What is expected
From the first line to the last, reproduce the records exactly.

Record excerpts Start Marker

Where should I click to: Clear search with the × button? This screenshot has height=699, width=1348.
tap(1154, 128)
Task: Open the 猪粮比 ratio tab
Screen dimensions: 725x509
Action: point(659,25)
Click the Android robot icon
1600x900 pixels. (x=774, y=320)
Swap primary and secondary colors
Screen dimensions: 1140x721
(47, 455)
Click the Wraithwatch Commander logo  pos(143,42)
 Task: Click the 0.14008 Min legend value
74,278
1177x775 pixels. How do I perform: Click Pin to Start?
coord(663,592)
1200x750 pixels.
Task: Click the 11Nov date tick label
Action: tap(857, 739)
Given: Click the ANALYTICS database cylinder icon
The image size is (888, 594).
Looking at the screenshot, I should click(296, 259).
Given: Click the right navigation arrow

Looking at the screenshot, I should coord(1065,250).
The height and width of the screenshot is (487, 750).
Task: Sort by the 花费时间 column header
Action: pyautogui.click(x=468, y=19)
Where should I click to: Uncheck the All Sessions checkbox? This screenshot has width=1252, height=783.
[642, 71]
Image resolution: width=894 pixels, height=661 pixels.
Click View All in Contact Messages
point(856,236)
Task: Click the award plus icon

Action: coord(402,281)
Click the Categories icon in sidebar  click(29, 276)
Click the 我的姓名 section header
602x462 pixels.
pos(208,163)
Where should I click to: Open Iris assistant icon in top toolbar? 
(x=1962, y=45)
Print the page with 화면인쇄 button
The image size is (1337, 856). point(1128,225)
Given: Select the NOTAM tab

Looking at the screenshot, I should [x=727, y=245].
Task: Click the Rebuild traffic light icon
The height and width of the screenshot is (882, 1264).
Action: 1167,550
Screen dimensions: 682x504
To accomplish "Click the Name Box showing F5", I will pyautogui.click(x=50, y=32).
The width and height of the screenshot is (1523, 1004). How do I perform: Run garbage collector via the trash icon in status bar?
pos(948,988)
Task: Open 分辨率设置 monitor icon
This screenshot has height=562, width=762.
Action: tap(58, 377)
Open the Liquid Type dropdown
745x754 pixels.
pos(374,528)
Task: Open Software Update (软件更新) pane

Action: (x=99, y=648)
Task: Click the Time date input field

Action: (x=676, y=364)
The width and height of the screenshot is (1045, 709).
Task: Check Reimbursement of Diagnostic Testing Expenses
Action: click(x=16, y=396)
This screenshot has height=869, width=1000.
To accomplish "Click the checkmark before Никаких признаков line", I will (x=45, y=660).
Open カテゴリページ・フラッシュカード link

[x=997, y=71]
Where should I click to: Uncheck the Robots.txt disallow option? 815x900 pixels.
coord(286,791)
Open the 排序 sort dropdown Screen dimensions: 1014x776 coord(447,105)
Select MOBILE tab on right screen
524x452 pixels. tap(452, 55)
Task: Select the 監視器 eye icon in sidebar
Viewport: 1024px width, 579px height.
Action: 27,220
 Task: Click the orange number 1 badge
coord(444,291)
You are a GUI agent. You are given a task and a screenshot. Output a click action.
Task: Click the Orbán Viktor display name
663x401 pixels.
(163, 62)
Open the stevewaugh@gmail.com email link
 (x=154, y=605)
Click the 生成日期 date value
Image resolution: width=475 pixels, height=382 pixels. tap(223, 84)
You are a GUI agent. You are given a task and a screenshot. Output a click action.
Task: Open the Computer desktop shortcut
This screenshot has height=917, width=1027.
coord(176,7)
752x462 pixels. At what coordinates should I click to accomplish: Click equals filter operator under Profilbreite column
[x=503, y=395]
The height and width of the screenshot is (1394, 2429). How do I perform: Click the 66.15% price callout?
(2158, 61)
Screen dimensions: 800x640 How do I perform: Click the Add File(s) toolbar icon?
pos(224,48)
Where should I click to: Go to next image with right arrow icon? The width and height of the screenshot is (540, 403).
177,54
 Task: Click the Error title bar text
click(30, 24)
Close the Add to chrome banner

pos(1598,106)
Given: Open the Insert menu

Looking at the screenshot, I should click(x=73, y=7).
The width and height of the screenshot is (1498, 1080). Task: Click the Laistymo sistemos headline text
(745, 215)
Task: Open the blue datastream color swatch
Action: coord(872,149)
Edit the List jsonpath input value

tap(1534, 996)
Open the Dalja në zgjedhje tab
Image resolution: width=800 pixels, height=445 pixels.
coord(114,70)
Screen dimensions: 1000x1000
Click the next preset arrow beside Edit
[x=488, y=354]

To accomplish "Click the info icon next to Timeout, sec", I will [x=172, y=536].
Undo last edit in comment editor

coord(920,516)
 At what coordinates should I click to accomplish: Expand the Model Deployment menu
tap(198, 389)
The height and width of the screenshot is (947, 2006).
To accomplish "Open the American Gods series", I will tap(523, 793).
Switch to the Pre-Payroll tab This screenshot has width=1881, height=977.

Record excerpts End Marker

The completed task
Where should I click to: Clear search with the × button? This screenshot has height=699, width=1348.
tap(1154, 128)
Task: Open the 猪粮比 ratio tab
Screen dimensions: 725x509
Action: point(659,25)
Click the Android robot icon
1600x900 pixels. (x=774, y=320)
Swap primary and secondary colors
Screen dimensions: 1140x721
(47, 455)
Click the Wraithwatch Commander logo  pos(143,42)
 Task: Click the 0.14008 Min legend value
74,278
1177x775 pixels. How do I perform: Click Pin to Start?
coord(663,592)
1200x750 pixels.
Task: Click the 11Nov date tick label
Action: tap(857, 739)
Given: Click the ANALYTICS database cylinder icon
The image size is (888, 594).
Looking at the screenshot, I should click(296, 259).
Given: Click the right navigation arrow

Looking at the screenshot, I should coord(1065,250).
The height and width of the screenshot is (487, 750).
Task: Sort by the 花费时间 column header
Action: pyautogui.click(x=468, y=19)
Where should I click to: Uncheck the All Sessions checkbox? This screenshot has width=1252, height=783.
[642, 71]
Image resolution: width=894 pixels, height=661 pixels.
Click View All in Contact Messages
point(856,236)
Task: Click the award plus icon

Action: coord(402,281)
Click the Categories icon in sidebar  click(29, 276)
Click the 我的姓名 section header
602x462 pixels.
pos(208,163)
Where should I click to: Open Iris assistant icon in top toolbar? 
(x=1962, y=45)
Print the page with 화면인쇄 button
The image size is (1337, 856). point(1128,225)
Given: Select the NOTAM tab

Looking at the screenshot, I should [x=727, y=245].
Task: Click the Rebuild traffic light icon
The height and width of the screenshot is (882, 1264).
Action: 1167,550
Screen dimensions: 682x504
To accomplish "Click the Name Box showing F5", I will pyautogui.click(x=50, y=32).
The width and height of the screenshot is (1523, 1004). How do I perform: Run garbage collector via the trash icon in status bar?
pos(948,988)
Task: Open 分辨率设置 monitor icon
This screenshot has height=562, width=762.
Action: tap(58, 377)
Open the Liquid Type dropdown
745x754 pixels.
pos(374,528)
Task: Open Software Update (软件更新) pane

Action: (x=99, y=648)
Task: Click the Time date input field

Action: (x=676, y=364)
The width and height of the screenshot is (1045, 709).
Task: Check Reimbursement of Diagnostic Testing Expenses
Action: click(x=16, y=396)
This screenshot has height=869, width=1000.
To accomplish "Click the checkmark before Никаких признаков line", I will (x=45, y=660).
Open カテゴリページ・フラッシュカード link

[x=997, y=71]
Where should I click to: Uncheck the Robots.txt disallow option? 815x900 pixels.
coord(286,791)
Open the 排序 sort dropdown Screen dimensions: 1014x776 coord(447,105)
Select MOBILE tab on right screen
524x452 pixels. tap(452, 55)
Task: Select the 監視器 eye icon in sidebar
Viewport: 1024px width, 579px height.
Action: 27,220
 Task: Click the orange number 1 badge
coord(444,291)
You are a GUI agent. You are given a task and a screenshot. Output a click action.
Task: Click the Orbán Viktor display name
663x401 pixels.
(163, 62)
Open the stevewaugh@gmail.com email link
 (x=154, y=605)
Click the 生成日期 date value
Image resolution: width=475 pixels, height=382 pixels. tap(223, 84)
You are a GUI agent. You are given a task and a screenshot. Output a click action.
Task: Open the Computer desktop shortcut
This screenshot has height=917, width=1027.
coord(176,7)
752x462 pixels. At what coordinates should I click to accomplish: Click equals filter operator under Profilbreite column
[x=503, y=395]
The height and width of the screenshot is (1394, 2429). How do I perform: Click the 66.15% price callout?
(2158, 61)
Screen dimensions: 800x640 How do I perform: Click the Add File(s) toolbar icon?
pos(224,48)
Where should I click to: Go to next image with right arrow icon? The width and height of the screenshot is (540, 403).
177,54
 Task: Click the Error title bar text
click(30, 24)
Close the Add to chrome banner

pos(1598,106)
Given: Open the Insert menu

Looking at the screenshot, I should click(x=73, y=7).
The width and height of the screenshot is (1498, 1080). Task: Click the Laistymo sistemos headline text
(745, 215)
Task: Open the blue datastream color swatch
Action: coord(872,149)
Edit the List jsonpath input value

tap(1534, 996)
Open the Dalja në zgjedhje tab
Image resolution: width=800 pixels, height=445 pixels.
coord(114,70)
Screen dimensions: 1000x1000
Click the next preset arrow beside Edit
[x=488, y=354]

To accomplish "Click the info icon next to Timeout, sec", I will [x=172, y=536].
Undo last edit in comment editor

coord(920,516)
 At what coordinates should I click to accomplish: Expand the Model Deployment menu
tap(198, 389)
The height and width of the screenshot is (947, 2006).
To accomplish "Open the American Gods series", I will tap(523, 793).
Switch to the Pre-Payroll tab This screenshot has width=1881, height=977.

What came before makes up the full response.